§ **Task details**:
Would you please return the lines of the entries below starting at the line that has "Instruction: Select the highlight pen tool" and ending at the line that has "Task: Select Clear Rating menu entry", both included, exactly as they are?

BEGIN Records shown

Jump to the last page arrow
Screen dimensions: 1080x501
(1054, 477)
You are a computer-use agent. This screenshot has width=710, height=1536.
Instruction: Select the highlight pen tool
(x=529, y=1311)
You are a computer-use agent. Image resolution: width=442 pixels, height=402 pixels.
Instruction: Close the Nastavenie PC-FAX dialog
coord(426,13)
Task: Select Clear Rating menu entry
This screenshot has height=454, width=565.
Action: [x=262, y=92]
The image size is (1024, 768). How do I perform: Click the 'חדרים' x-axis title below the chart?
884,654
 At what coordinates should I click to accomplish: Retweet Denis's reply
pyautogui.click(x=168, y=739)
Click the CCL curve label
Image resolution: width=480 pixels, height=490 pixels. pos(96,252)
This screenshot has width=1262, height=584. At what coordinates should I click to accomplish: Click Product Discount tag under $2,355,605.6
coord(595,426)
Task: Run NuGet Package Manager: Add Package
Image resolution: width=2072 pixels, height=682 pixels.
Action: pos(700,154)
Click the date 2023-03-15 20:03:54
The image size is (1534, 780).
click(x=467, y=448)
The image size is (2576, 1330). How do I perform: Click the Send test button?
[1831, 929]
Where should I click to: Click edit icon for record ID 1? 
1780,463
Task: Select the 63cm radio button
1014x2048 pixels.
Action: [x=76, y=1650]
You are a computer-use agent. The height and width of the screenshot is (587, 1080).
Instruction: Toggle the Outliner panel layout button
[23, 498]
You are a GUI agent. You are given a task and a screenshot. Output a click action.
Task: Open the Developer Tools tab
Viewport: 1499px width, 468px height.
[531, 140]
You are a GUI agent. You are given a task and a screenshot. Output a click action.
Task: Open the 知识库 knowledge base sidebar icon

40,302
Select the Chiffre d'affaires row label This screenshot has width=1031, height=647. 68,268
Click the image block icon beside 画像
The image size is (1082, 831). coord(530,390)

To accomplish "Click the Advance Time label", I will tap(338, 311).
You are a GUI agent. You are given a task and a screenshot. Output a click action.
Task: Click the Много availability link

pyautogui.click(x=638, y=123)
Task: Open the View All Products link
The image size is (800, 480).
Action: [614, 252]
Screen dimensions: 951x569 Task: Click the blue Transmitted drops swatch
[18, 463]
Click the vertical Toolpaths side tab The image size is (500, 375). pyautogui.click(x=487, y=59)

END Records shown

§ **Answer section**:
Instruction: Select the highlight pen tool
(x=529, y=1311)
You are a computer-use agent. Image resolution: width=442 pixels, height=402 pixels.
Instruction: Close the Nastavenie PC-FAX dialog
coord(426,13)
Task: Select Clear Rating menu entry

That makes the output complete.